═════ ESTRATTO DELLA PAGINA ═════

Di questo incontro, che si svolse presso la sala grande della Casa dello Studente di Via dell’Abbadessa, adiacente i nostri uffici, si parlò in seguito a lungo poiché Rodari scrisse il suo libro La grammatica della fantasia.

Molti potranno parlare di contenuti pedagogici e di quello che significò per Reggio questa occasione, ma io vorrei raccontare gli aspetti secondari che raramente appaiono e che stanno a lato di avvenimenti straordinari come quel convegno.

Mi avevano inserito nel gruppo che avrebbe dovuto occuparsi degli aspetti organizzativi: gli inviti, la preparazione della sala, la battitura a macchina di diversi documenti ecc.

Anche in queste mansioni apparentemente poco fantasiose vi fu una grande effervescenza di idee.

Già la preparazione della sala fu un avvenimento gioioso. La sala poteva contenere forse 150 persone ed era sostenuta da due file di colonne violette.

Le atelieriste dell’epoca si scatenarono per abbellire l’ambiente, per la verità un po’ squallido.

Vea Vecchi, della scuola Diana, che oltre a essere una donna bellissima e intelligente sembrava sempre travestita da farfalla, portò delle stelline d’argento che vennero collocate sulle colonne. L’effetto fu immediatamente suggestivo.

Sapevamo che la maggior parte dei convenuti sarebbe arrivata in treno. Decidemmo di mettere degli striscioni di carta da scena, dipinti dai bambini, lungo tutto il percorso che dalla stazione arrivava in Via dell’Abbadessa. Non solo, lungo le strade che portavano fino all’ingresso della sala, furono incollati a terra dei grandi piedi colorati che si dirigevano verso la meta. Inoltre tutta la città era tappezzata di manifesti su questo INCONTRO CON LA FANTASTICA per cui possiamo facilmente immaginare come l’impatto visivo sui passanti fosse assai forte.

Siccome non ero insegnante, partecipavo poco agli incontri che si tenevano dentro la sala dalle colonne violette.

Ci passavo di sfuggita e mi fermavo incantata anch’io dalle parole di Gianni Rodari e dalle cose che venivano costruite con lui. Sapevo che certe giornate lui andava a giocare con i bambini della scuola Diana e avrei voluto essere una mosca (o un bambino anch’io) per stare lì con lui.

C’erano però dei momenti che mi sentivo io la privilegiata. Qualche mattina o al termine della giornata, quando le sedute del convegno o la scuola terminavano, Gianni Rodari veniva in Direzione, mi salutava cordialmente e si sedeva nella sala a riunioni la cui entrata era di fronte a quella del mio ufficio.

═════ RIGHE DEL DATASET ═════

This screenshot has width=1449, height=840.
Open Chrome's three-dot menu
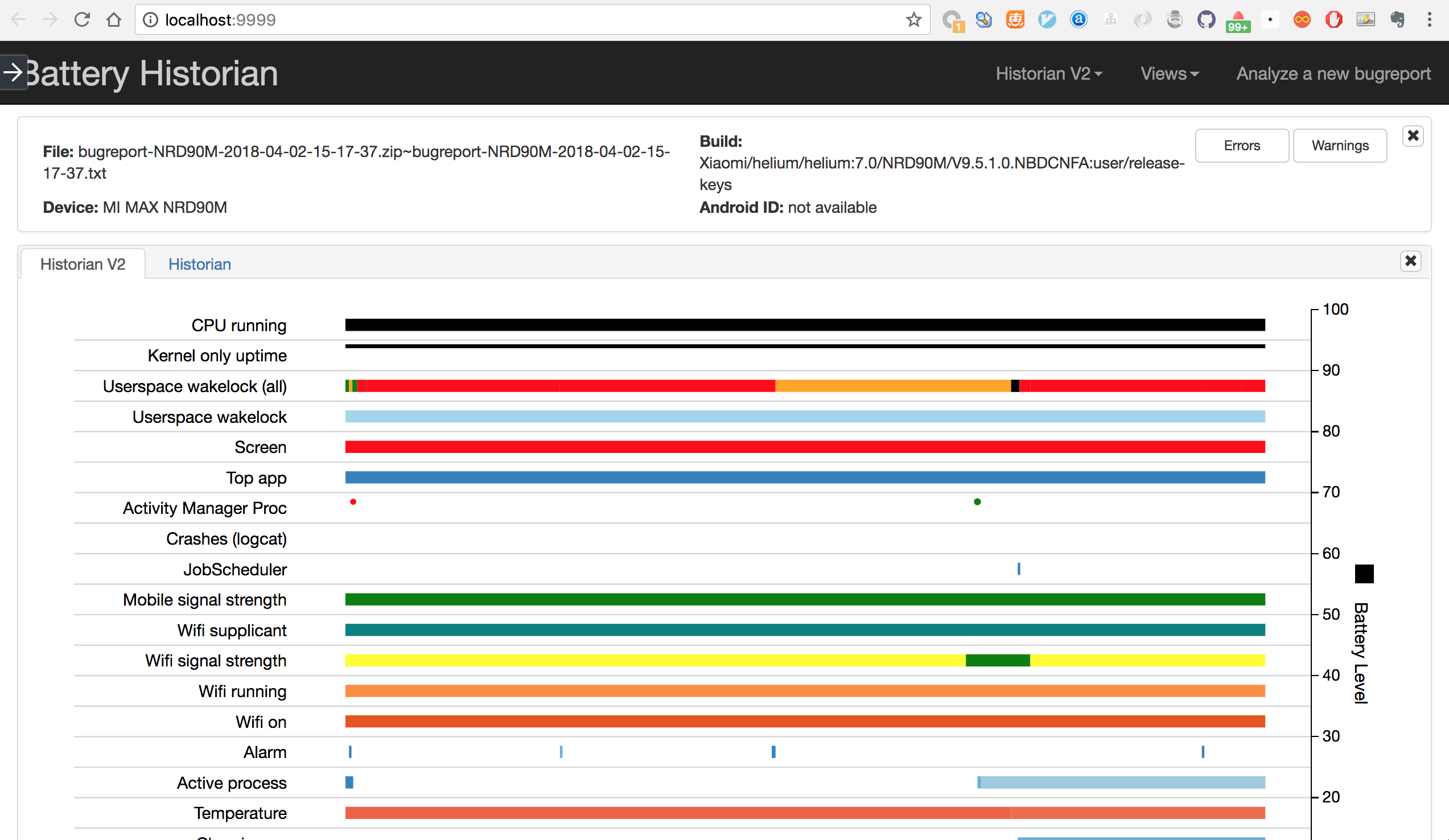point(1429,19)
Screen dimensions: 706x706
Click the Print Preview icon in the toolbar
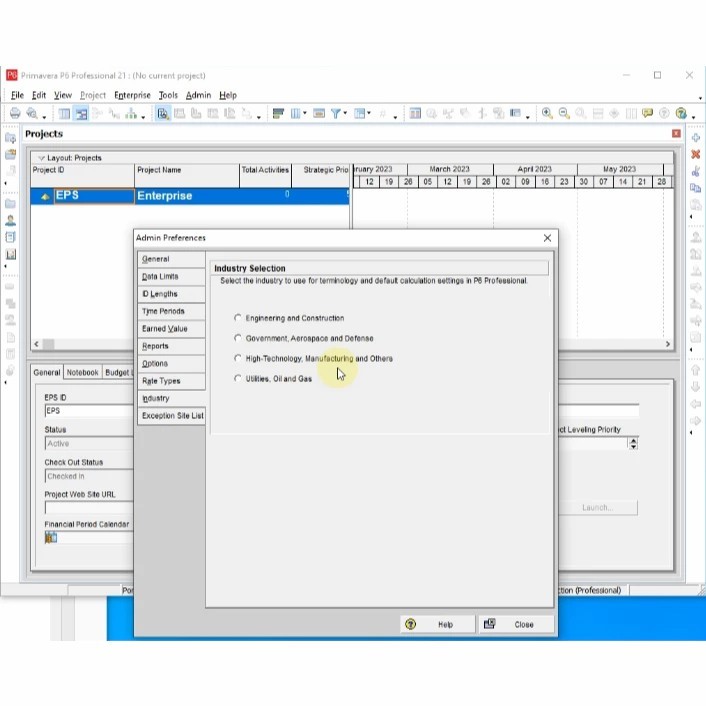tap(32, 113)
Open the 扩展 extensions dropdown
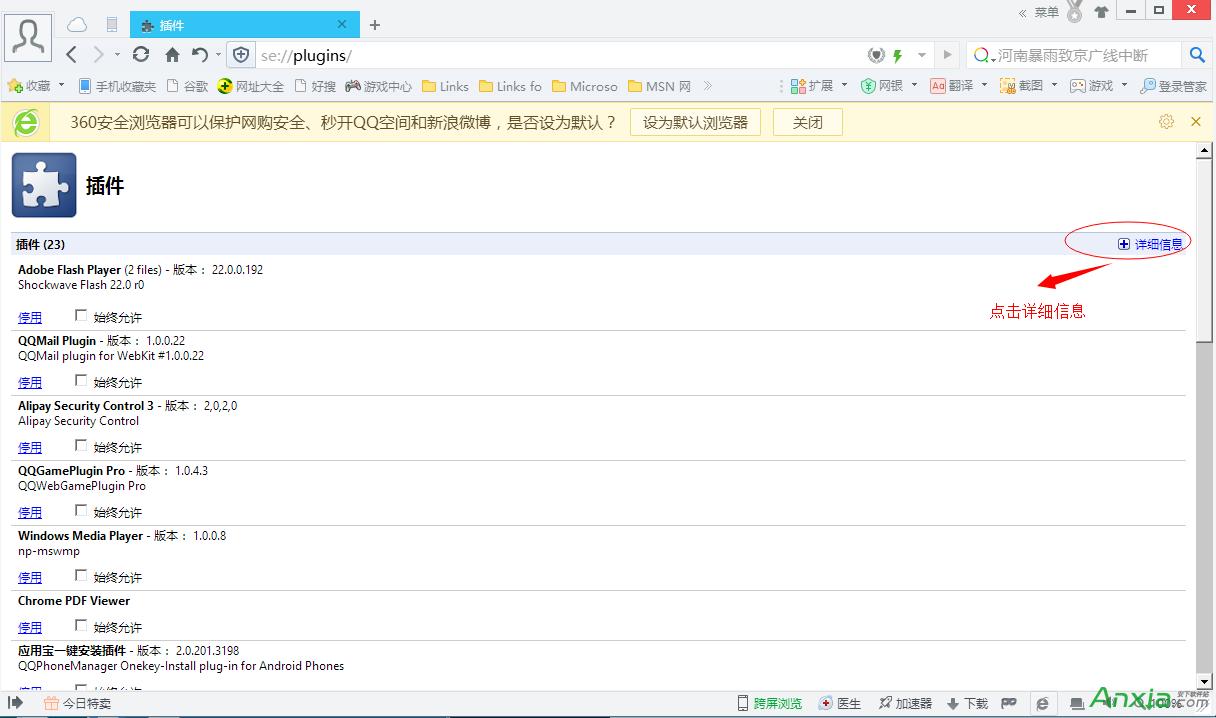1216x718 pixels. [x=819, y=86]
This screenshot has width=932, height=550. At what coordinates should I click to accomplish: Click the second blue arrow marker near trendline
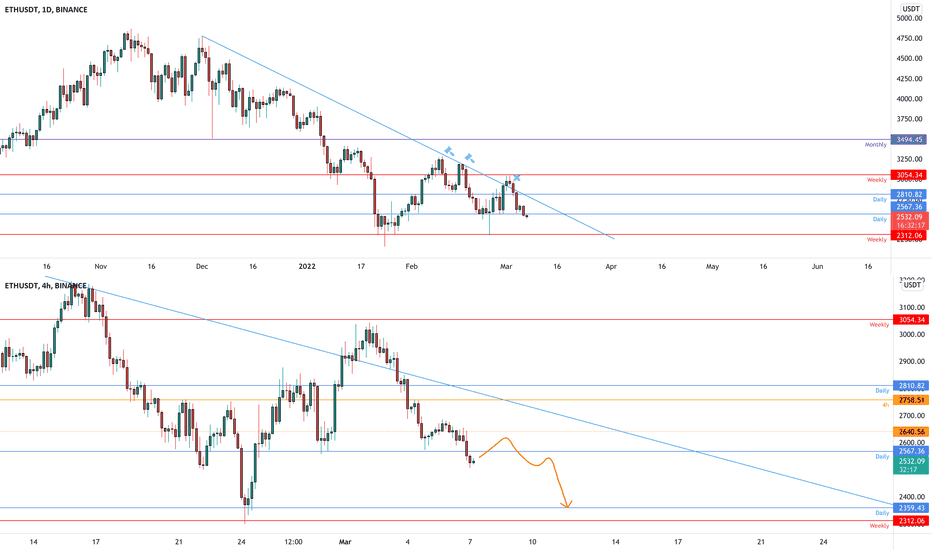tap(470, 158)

═════

**CONSEGNA SCRITTA 1**
Secondo il racconto sull'incontro con Gianni Rodari, che cosa portò Vea Vecchi per decorare la sala?
**CONSEGNA SCRITTA 2**
Riprendi il racconto sull'incontro con Gianni Rodari e proseguilo dopo la sua ultima frase.

**RISULTATO 1**
Portò delle stelline d'argento, che furono collocate sulle colonne.

**RISULTATO 2**
Rodari era un uomo magrolino, non tanto alto, dall’aspetto dimesso di un maestro di campagna. Aveva un viso dolce e cordiale, il naso leggermente curvo, il sorriso sempre pronto e un modo così gentile di parlare che suscitava analoga gentilezza negli interlocutori.

La sala riunioni era di medie dimensioni, conteneva un grande tavolo e una ventina di sedie di finta pelle. La nostra Luisa, aveva provveduto alla pulitura del tavolo con la birra.

Dunque Gianni Rodari si sedeva nella frescura e nella tranquillità della sala, aprendo le sue carte sul tavolone alla birra e, mentre noi continuavamo a lavorare cercando di non fare chiasso per non disturbarlo, raccoglieva le sue idee. Quando aveva finito di scrivere, compariva sull’uscio con i foglietti degli appunti stretti fra le due mani e mi chiedeva:

– Scusa, compagna, avresti tempo di scrivere? –

In quegli anni in Emilia dire compagno era un modo di interloquire e poi io ero compagna davvero, nel senso che ero iscritta al PCI, come lui del resto.

Immaginatevi se non avevo tempo per Gianni Rodari!

Rimandavo a dopo quello che avevo da fare in quel momento e scrivevo i suoi appunti con molto piacere e un certo orgoglio.

Del resto mi sono sempre sentita privilegiata di essere la prima, proprio perché dattilografa, ad ascoltare le idee delle persone. Figuriamoci poi quelle di Malaguzzi o di Rodari o le conversazioni dei bambini nelle scuole!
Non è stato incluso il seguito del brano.